Fumiko Hayashida, among first Japanese-American internees, dies at 103

This black-and-white file photo provided by the Smithsonian, taken March 30, 1942, shows Fumiko Hayashida holding her daughter Natalie on Bainbridge Island, Wash. Credit: AP
The woman's name was unknown, but the picture of her cradling a sleeping baby girl came to symbolize a troubling chapter in American history.
Fumiko Hayashida, a 31-year-old Japanese-American from Bainbridge Island, Washington, was photographed in March 1942 waiting for a ferry to the mainland, the first leg of a journey that would end behind barbed wire. She and her daughter were labeled like suitcases, with large ID tags hanging from strings tied to their bulky coats.
Hayashida was among the first group of Japanese-Americans forced from their homes by federal authorities and shipped to distant internment camps after the bombing of Pearl Harbor. She was unaware that her exile had been recorded by a photographer for the Seattle Post-Intelligencer newspaper.
Decades later, the image of the mother and her child was widely circulated in campaigns pressing the federal government to make amends for the wartime incarceration of more than 110,000 Japanese-Americans on the West Coast. In her 80s, Hayashida stepped into the spotlight to tell the story behind the photo, which was reproduced on fliers and shown in traveling Smithsonian exhibitions.
"She was nobody and yet she was everybody," Natalie Ong, the baby captured in the iconic photo, said Friday about her mother, who died of natural causes Nov. 2 in Seattle. She was 103.
At 95, Hayashida testified in Washington, D.C., before a House subcommittee, urging lawmakers to never forget the injustice that was done to loyal citizens during World War II. Her testimony is part of a 2009 documentary, "Fumiko Hayashida: The Woman Behind the Symbol," directed by Lucy Ostrander.
Born on Jan. 21, 1911, Hayashida was the fourth of nine children of Japanese immigrants who grew strawberries on Bainbridge Island.

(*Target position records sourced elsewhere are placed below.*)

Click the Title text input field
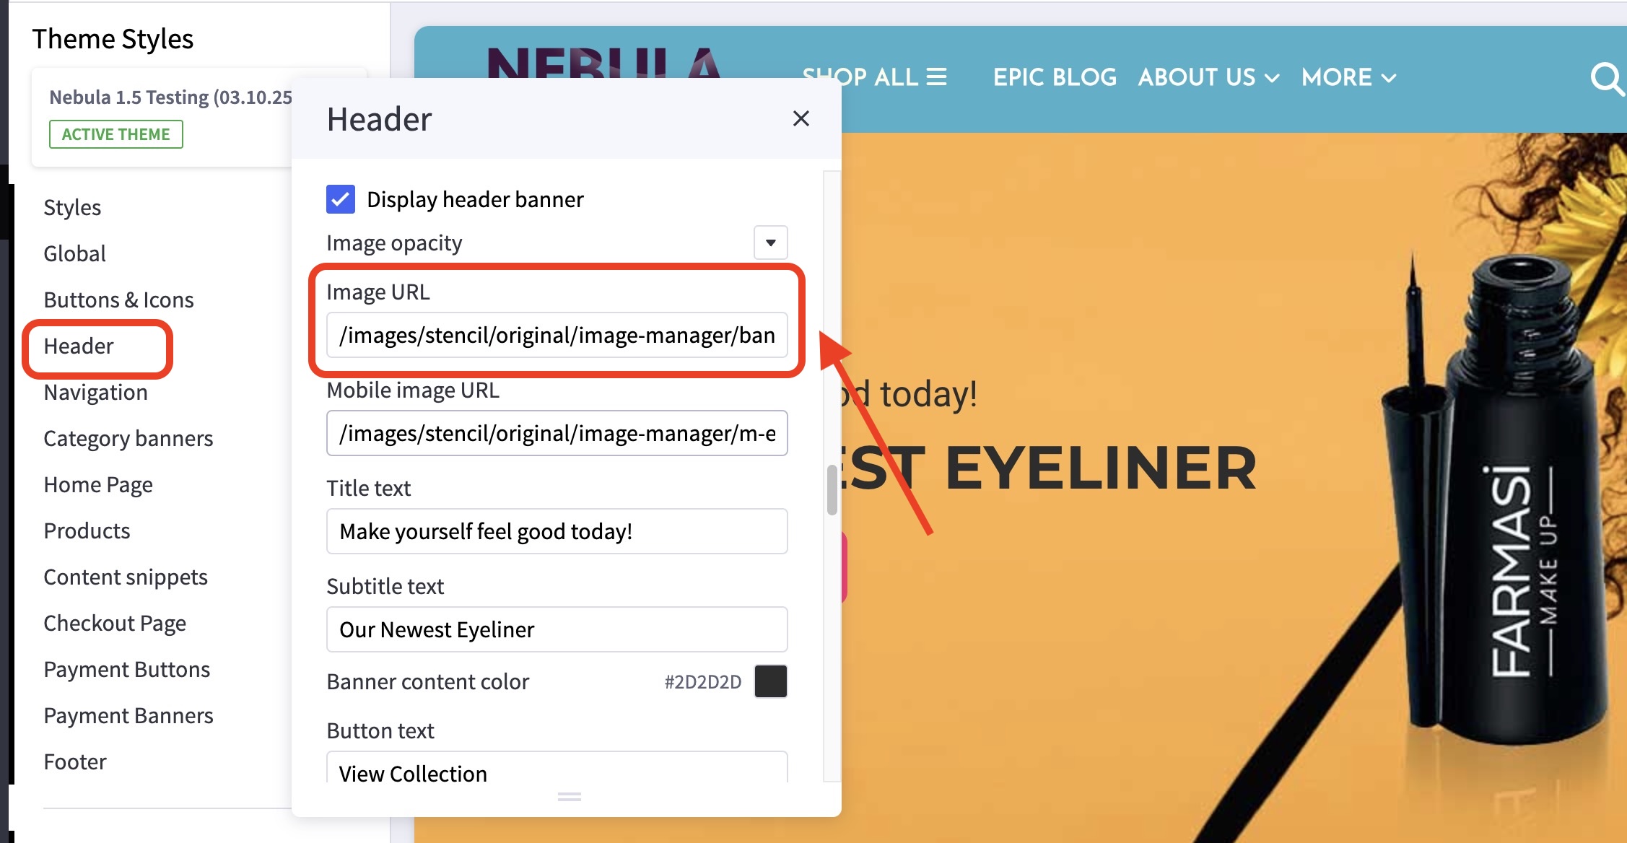Viewport: 1627px width, 843px height. pyautogui.click(x=556, y=532)
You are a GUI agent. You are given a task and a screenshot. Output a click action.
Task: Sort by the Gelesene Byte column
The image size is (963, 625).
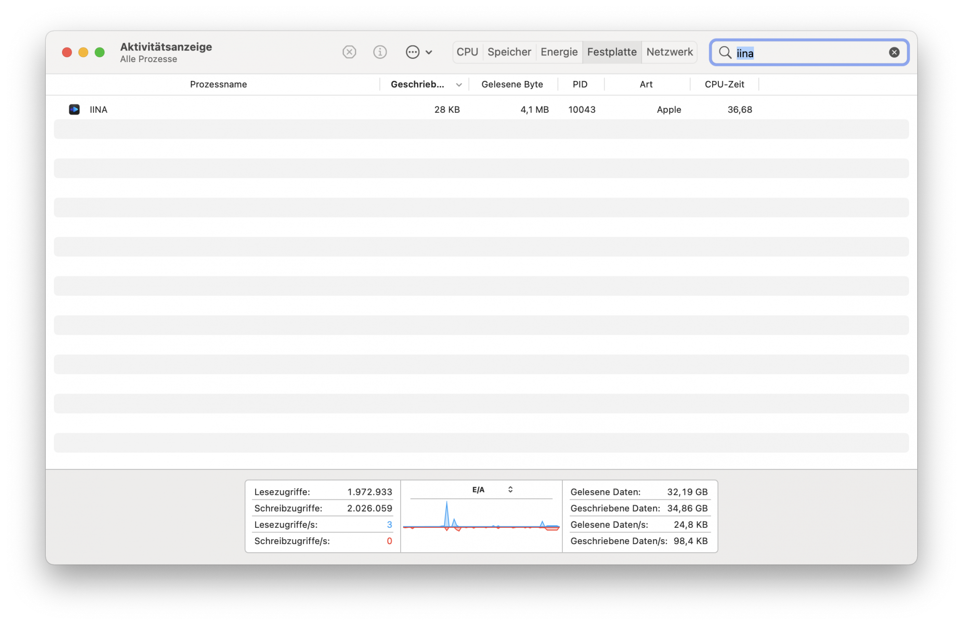pos(512,85)
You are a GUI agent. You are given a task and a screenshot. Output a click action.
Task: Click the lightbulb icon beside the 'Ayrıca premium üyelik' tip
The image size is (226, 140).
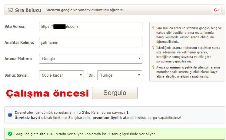tap(153, 67)
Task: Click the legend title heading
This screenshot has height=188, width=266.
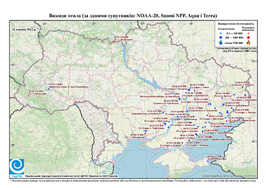Action: pyautogui.click(x=236, y=24)
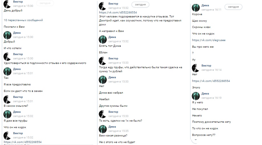Click Виктор's avatar above "В каком смысле?"

[x=7, y=99]
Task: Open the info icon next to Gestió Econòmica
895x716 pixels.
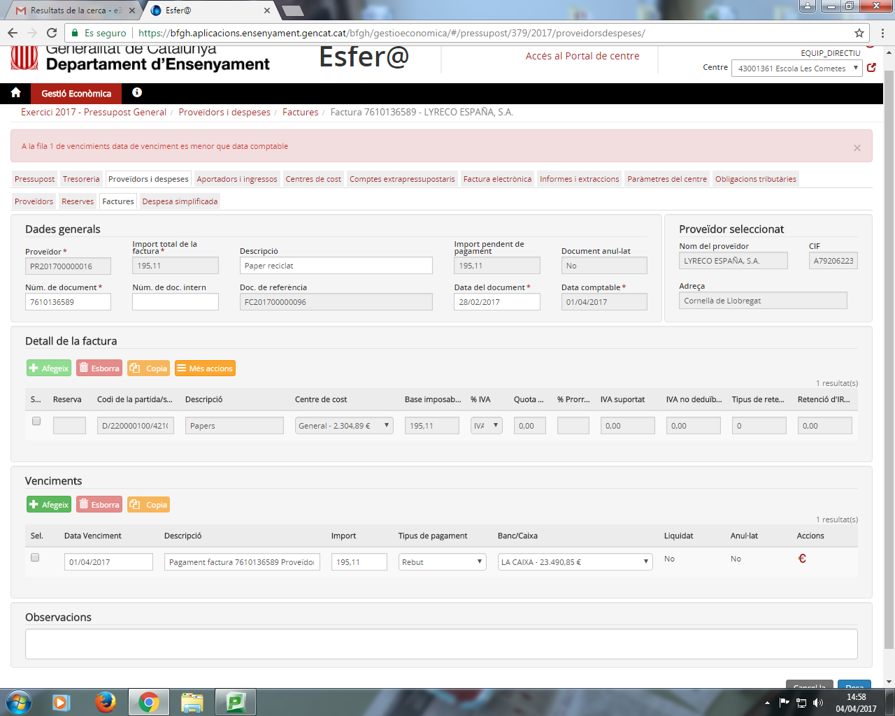Action: pyautogui.click(x=137, y=93)
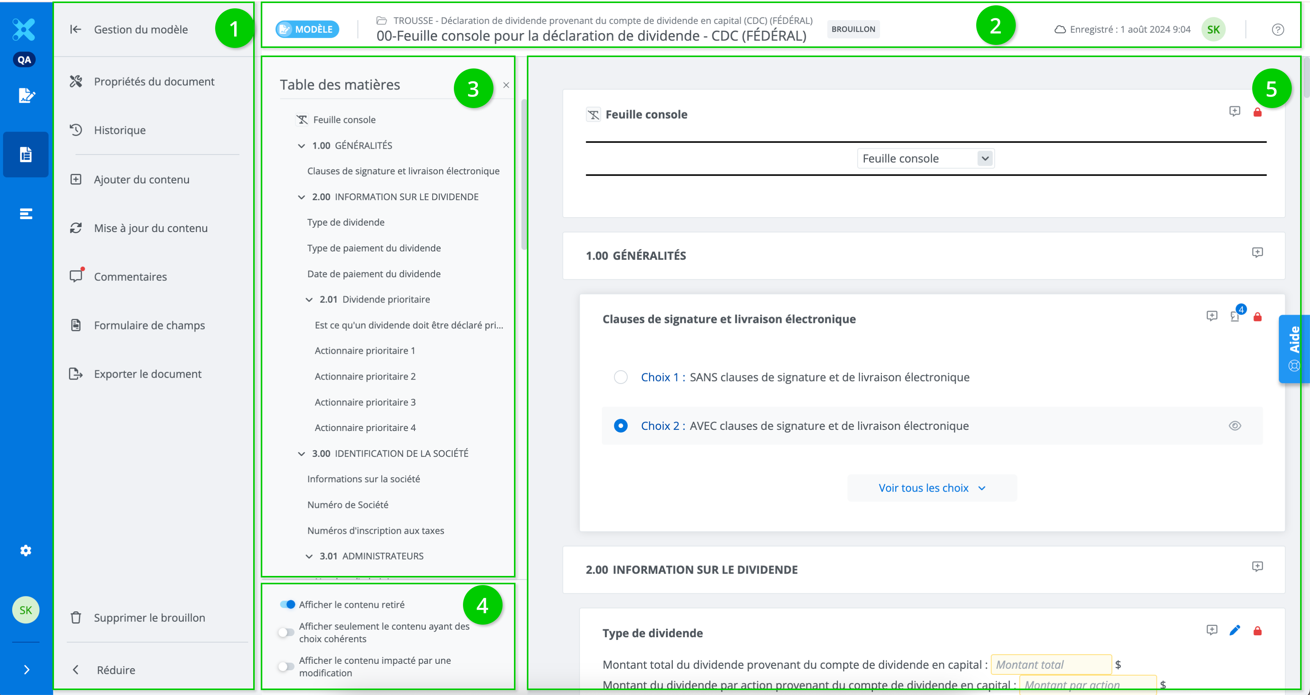Click the settings gear in left rail
This screenshot has width=1310, height=695.
point(25,551)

In 1938 she married Saburo Hayashida, a fellow second-generation Japanese-American.
On Dec. 7, 1941, they were at home reading the Sunday paper when they heard the news that Japanese bombers had struck Pearl Harbor.
Hayashida remembered feeling disbelief -- and anger. "I wondered to myself: What is wrong with Japan?" she said in her remarks to the House subcommittee in 2006. "I was so mad at Japan. I thought that Japan must know that they can't win a war against America. . . . I knew that we were a much stronger country."
But her emotions quickly shifted to fear. "I realized," she said, "that I now had the face of the enemy."
Three months after the attack, the U.S. Army arrived on Bainbridge Island to begin carrying out President Franklin D. Roosevelt's Executive Order 9066, which authorized the mass internment.
The very first group of Japanese-Americans removed under the order were 227 Bainbridge residents, including the Hayashida family. They had only six days to find caretakers for their property and settle their affairs.
On March 30, the soldiers loaded them into trucks bound for the ferry.
Allowed to pack only one suitcase, Hayashida wore several layers of clothes and saved the suitcase for flannel that she planned to cut into diapers for her 14-month-old daughter, Natalie, and the baby who would be born at their first camp, Manzanar.
She also had a son, Neal, who was 3.
Five months after arriving at Manzanar, she gave birth to her third child, Leonard.
When she and her family returned to Bainbridge Island in 1945, they found the farm in poor shape. After struggling for several years, they moved in 1951 to Seattle, where her husband had found steadier work as a machinist for Boeing and she worked part time for an import company.